ABOUT THIS TASK
All of the records should be reproduced word for word, but no images may appear in the copy.

MATERIAL FOR THE TASK
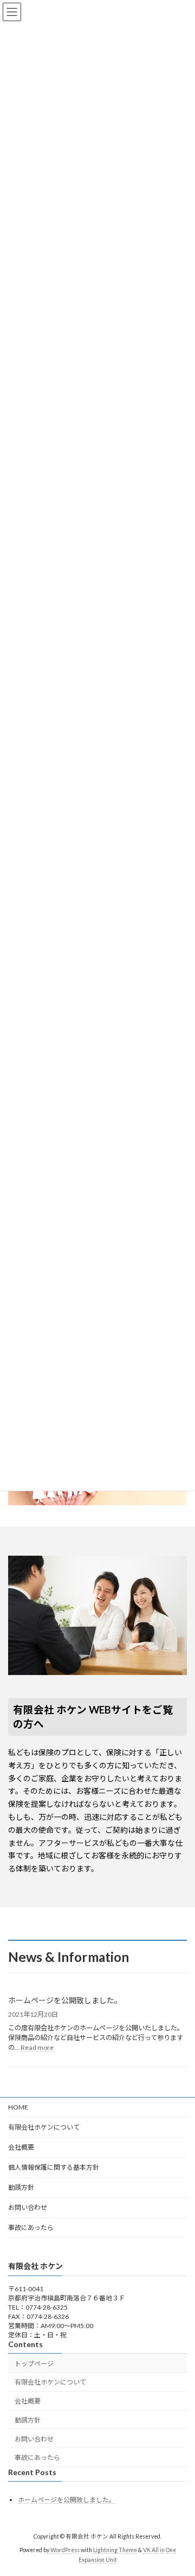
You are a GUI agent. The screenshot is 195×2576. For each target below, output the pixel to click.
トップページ (34, 2364)
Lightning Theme (115, 2550)
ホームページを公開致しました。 (65, 2000)
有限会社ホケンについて (44, 2127)
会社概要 (21, 2147)
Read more (37, 2047)
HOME (18, 2107)
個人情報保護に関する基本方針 (53, 2167)
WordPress (65, 2550)
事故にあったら (31, 2227)
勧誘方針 (21, 2187)
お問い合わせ (27, 2207)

EXPECTED ANSWER
You are a GUI agent. The screenshot is 195×2576. For each target below, output the pixel to click.
トップページ (34, 2364)
Lightning Theme (115, 2550)
ホームページを公開致しました。 (65, 2000)
有限会社ホケンについて (44, 2127)
会社概要 (21, 2147)
Read more (37, 2047)
HOME (18, 2107)
個人情報保護に関する基本方針 (53, 2167)
WordPress (65, 2550)
事故にあったら (31, 2227)
勧誘方針 (21, 2187)
お問い合わせ (27, 2207)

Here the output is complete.